» Try it: Repeat exactly the lines of the entries below from the one with "Given: Select the WebDAVShareFolder folder" through the one with "Screen dimensions: 1024x561", both ends included, and nothing else.

» Supplied data:

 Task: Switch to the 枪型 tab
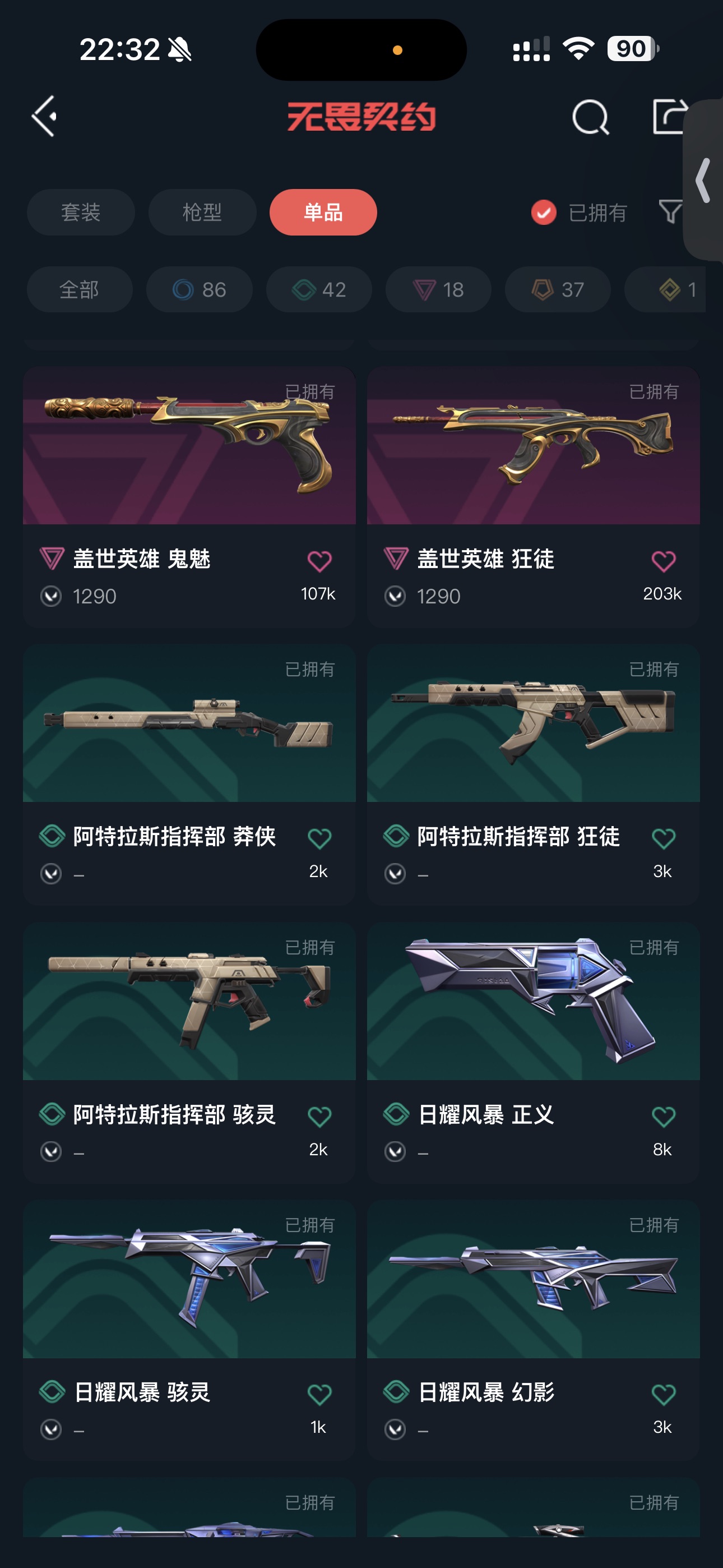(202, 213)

---

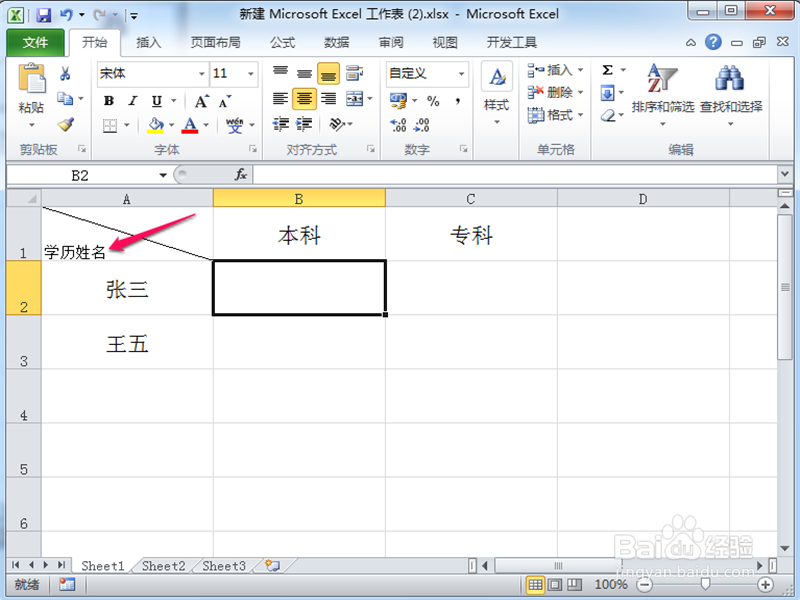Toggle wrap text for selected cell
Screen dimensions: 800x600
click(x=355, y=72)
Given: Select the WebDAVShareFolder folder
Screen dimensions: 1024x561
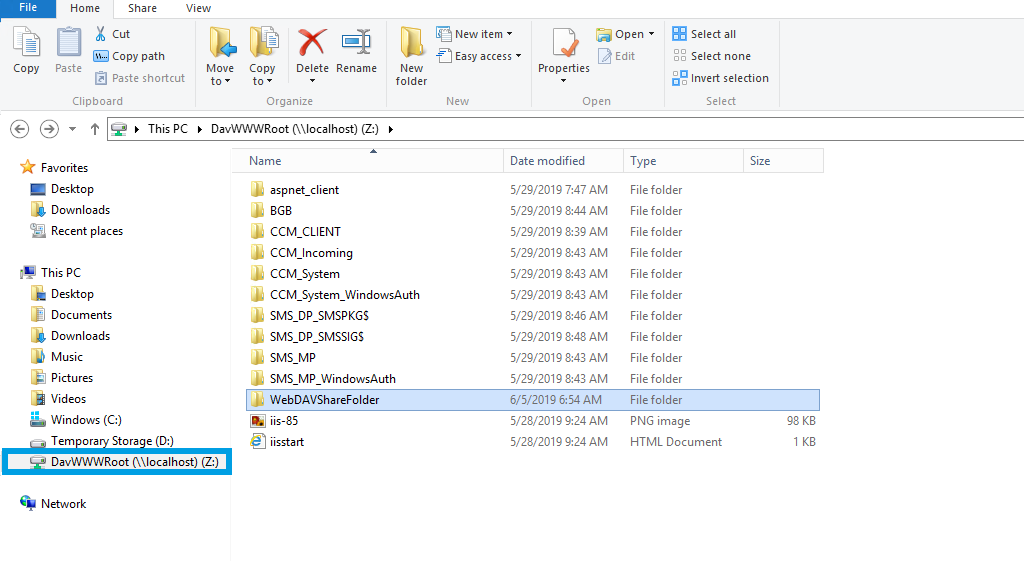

» Result:
Given: Select the WebDAVShareFolder folder
Screen dimensions: 1024x561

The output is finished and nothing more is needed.